Per-campus forecasting with weekly seasonality enabled for short-horizon operational demand.

Matplotlib

Presentation layer for forecast grids, comparison bars, and a top-campus heatmap.

The Code

The notebook is structured in four logical blocks: data extraction, model training, forecast consolidation, and visual storytelling. For a portfolio page, it is better to show the most decision-relevant slices of code rather than every notebook cell.

Data extraction and anonymization Python
import pandas as pd
import string
from prophet import Prophet
from snowflake.snowpark.context import get_active_session

session = get_active_session()
session.sql("USE DATABASE ANALYTICS_DB").collect()
session.sql("USE SCHEMA DEV_MARTS").collect()

df_snow = session.table("ANALYTICS_DB.DEV_MARTS.FACT_DAILY_YARD_MOVE_FEATURES")
df = df_snow.to_pandas()

unique_campuses = sorted(df["CAMPUSNAME"].unique())
campus_mask = {
    name: f"Site {string.ascii_uppercase[i]}" if i < 26 else f"Site {i + 1}"
    for i, name in enumerate(unique_campuses)
}
df["CAMPUSNAME"] = df["CAMPUSNAME"].map(campus_mask)
Campus-level forecasting loop Python
all_predictions = []
campuses = df["CAMPUSNAME"].unique()

for campus in campuses:
    campus_df = df[df["CAMPUSNAME"] == campus].copy()
    campus_df = campus_df.rename(columns={"MOVE_DATE": "ds", "TOTAL_MOVES": "y"})

    model = Prophet(
        daily_seasonality=False,
        yearly_seasonality=False,
        weekly_seasonality=True,
    )
    model.fit(campus_df)

    future = model.make_future_dataframe(periods=7)
    forecast = model.predict(future)
    forecast = forecast[["ds", "yhat", "yhat_lower", "yhat_upper"]].tail(7)
    forecast["CAMPUSNAME"] = campus
    all_predictions.append(forecast)

final_df = pd.concat(all_predictions, ignore_index=True)
Output shaping for reporting Python
final_df = final_df.rename(columns={
    "ds": "PREDICTED_DATE",
    "yhat": "FORECASTED_MOVES",
    "yhat_lower": "LOWER_BOUND",
    "yhat_upper": "UPPER_BOUND",
})

final_df["FORECASTED_MOVES"] = final_df["FORECASTED_MOVES"].round(0)
final_df["LOWER_BOUND"] = final_df["LOWER_BOUND"].round(0)
final_df["UPPER_BOUND"] = final_df["UPPER_BOUND"].round(0)

print(f"Success!

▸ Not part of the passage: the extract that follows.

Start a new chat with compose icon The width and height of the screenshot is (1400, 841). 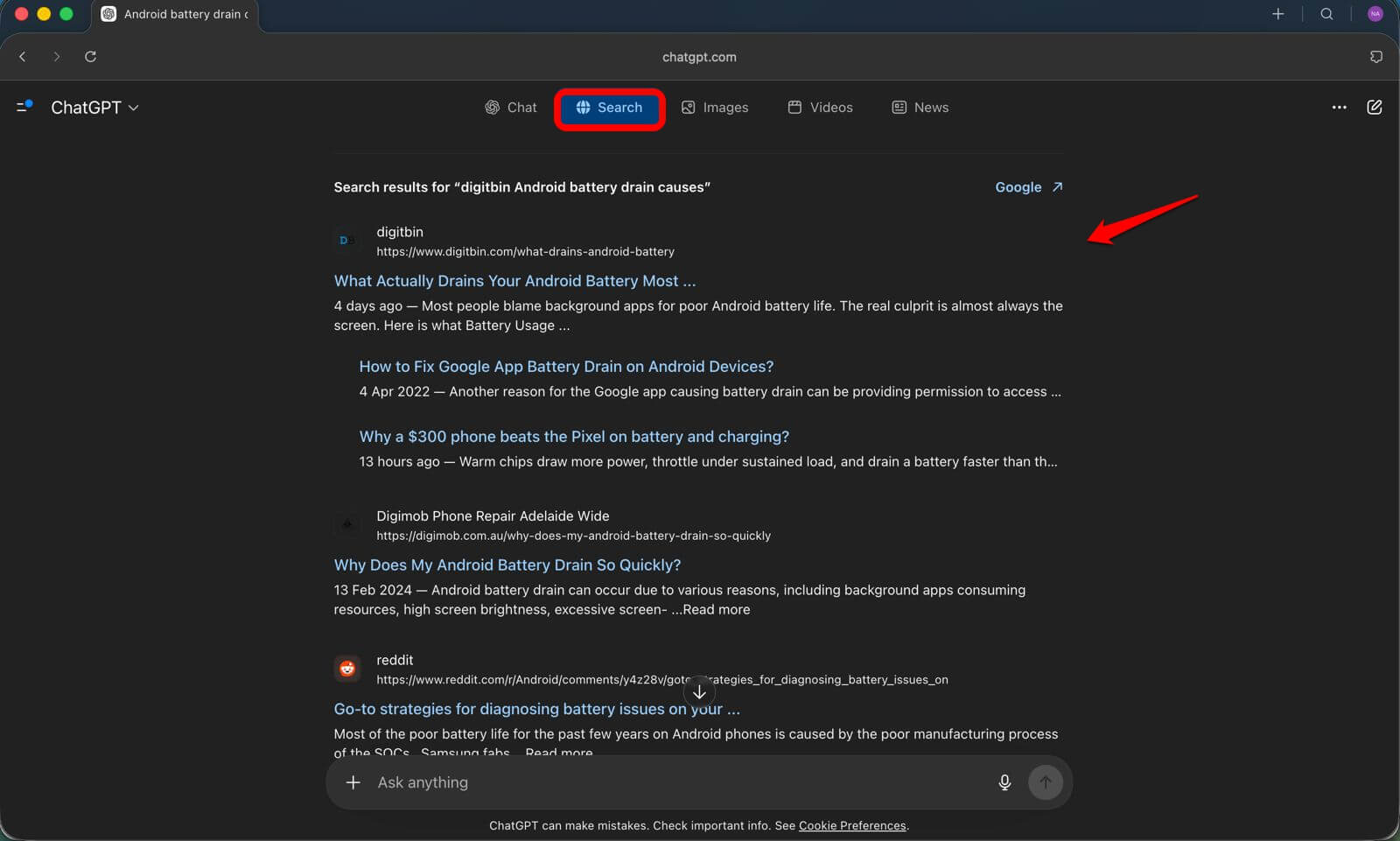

Forecasted 7 days for {len(campuses)} campuses.")

Visualizations

The reporting layer combines overview and prioritization views. The forecast grid shows the full network, the comparison bars simplify executive scanning, and the heatmap highlights where the largest operational load is concentrated over the next week.

A campus-by-campus view of the next 7 days, including confidence intervals and daily forecast labels.
A comparative view of total forecasted moves and average daily demand by campus.
A dense ranking view that helps spot where operational load is concentrated by day.

Conclusion

This case study demonstrates an end-to-end analytics pattern that is common in modern data teams: operational data access, lightweight predictive modeling, and business-facing visualization. The implementation is intentionally pragmatic, favoring quick interpretability and repeatability over unnecessary modeling complexity.

For a portfolio audience, the strongest signal is not only that a model was trained, but that the output was structured in a way that supports decisions. That is the core story this project tells.